Pregnant soldier faces Abu Ghraib court-martial
Photos show England holding prisoner on leash
FORT BRAGG, North Carolina (CNN) -- The commander of the 18th Airborne Corps on Monday referred Pfc. Lynndie England to trial by general court-martial, the corps announced.
England faces 19 charges including conspiracy and assault in connection with the mistreatment of prisoners at the Abu Ghraib prison in Baghdad.
A statement said Lt. Gen. John R. Vines, Fort Bragg commander, made the court-martial referral. England deferred entering a plea to the charges during her Friday arraignment.
The charges against England accuse her of conspiracy to maltreat a prisoner by appearing in a photograph holding a leash around the neck of the detainee.
Other counts accuse her of assault, committing indecent acts, failure to obey an order or regulation by creating sexually explicit photographs of herself, and disobeying an order from a noncommissioned officer.

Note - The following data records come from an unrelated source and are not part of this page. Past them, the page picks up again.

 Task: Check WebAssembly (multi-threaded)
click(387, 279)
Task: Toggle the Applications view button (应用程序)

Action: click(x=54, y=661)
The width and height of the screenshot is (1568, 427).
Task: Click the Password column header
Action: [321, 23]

A motions hearing is scheduled for December 1-3 with a trial date set for January 17-28, 2005, the statement said.
This is the only Abu Ghraib case slated for trial in the United States. The military returned England to the United States after she became pregnant from an affair with Charles Graner. He also is charged in the scandal.
England's baby is due in mid-October.
The charges England faces could lead to as many as 38 years in prison.
Twenty-six witnesses testified in England's preliminary hearing, conducted during seven days in the first and last weeks of August.
During those hearings prosecutors alleged England enjoyed participating in the abuse of prisoners.
England was celebrating her 21st birthday when she helped commit some of the worst acts of abuse at Abu Ghraib prison, military prosecutors said.
The prosecution said England admitted that when seven suspected rioters arrived at a cell block for questioning, she stepped on some of them, mocked them as they stood naked in a line against a wall and posed for a picture while the naked men lay piled in a human pyramid.
Capt. Crystal Jennings, one of the prosecutors, told a military court, "She was having fun. There was no indication she was there for any military purpose."
Instead, Jennings said, England had gone to the cell block that night to spend time with Graner on her birthday.
England's defense attempted to call commanders and policy makers to testify, but the hearing officer ruled against requiring testimony from Defense Secretary Donald Rumsfeld, Vice President Dick Cheney, and four other generals, including Lt. Gen. Ricardo Sanchez, the top commander in Iraq at the time.
In interviews before the hearing, England's attorneys said she did not take part voluntarily in abuses.